What you need to do: The word "computer": in how many lines of the records does it appear? Reply with the number alone.

Data for review:
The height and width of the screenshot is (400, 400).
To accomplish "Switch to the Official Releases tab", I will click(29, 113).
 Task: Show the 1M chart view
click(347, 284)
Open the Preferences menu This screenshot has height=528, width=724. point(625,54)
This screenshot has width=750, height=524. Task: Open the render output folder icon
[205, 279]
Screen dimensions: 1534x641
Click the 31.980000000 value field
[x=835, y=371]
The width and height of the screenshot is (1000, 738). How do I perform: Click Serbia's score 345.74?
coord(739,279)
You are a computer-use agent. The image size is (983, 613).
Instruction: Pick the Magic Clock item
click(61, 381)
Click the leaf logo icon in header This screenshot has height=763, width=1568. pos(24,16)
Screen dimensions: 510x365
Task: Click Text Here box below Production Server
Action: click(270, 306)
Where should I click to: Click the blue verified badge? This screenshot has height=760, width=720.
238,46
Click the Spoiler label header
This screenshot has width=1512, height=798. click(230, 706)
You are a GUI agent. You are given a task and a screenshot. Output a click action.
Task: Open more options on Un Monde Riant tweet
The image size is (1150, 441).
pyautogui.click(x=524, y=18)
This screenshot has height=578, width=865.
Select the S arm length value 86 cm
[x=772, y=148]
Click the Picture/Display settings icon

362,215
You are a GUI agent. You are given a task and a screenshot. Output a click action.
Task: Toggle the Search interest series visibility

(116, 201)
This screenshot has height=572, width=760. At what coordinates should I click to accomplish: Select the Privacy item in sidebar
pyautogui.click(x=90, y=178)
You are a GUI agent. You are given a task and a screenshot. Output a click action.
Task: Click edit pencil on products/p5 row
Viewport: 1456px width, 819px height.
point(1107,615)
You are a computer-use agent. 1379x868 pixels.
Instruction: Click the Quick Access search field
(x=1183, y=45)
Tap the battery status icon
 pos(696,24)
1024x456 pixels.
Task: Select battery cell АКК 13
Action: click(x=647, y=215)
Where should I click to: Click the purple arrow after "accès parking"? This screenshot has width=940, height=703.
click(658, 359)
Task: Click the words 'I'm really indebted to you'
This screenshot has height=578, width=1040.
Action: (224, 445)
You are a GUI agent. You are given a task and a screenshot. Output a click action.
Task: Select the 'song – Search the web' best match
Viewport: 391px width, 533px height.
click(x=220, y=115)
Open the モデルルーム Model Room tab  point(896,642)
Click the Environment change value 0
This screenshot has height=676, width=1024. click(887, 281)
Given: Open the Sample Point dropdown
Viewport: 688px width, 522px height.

Result: 2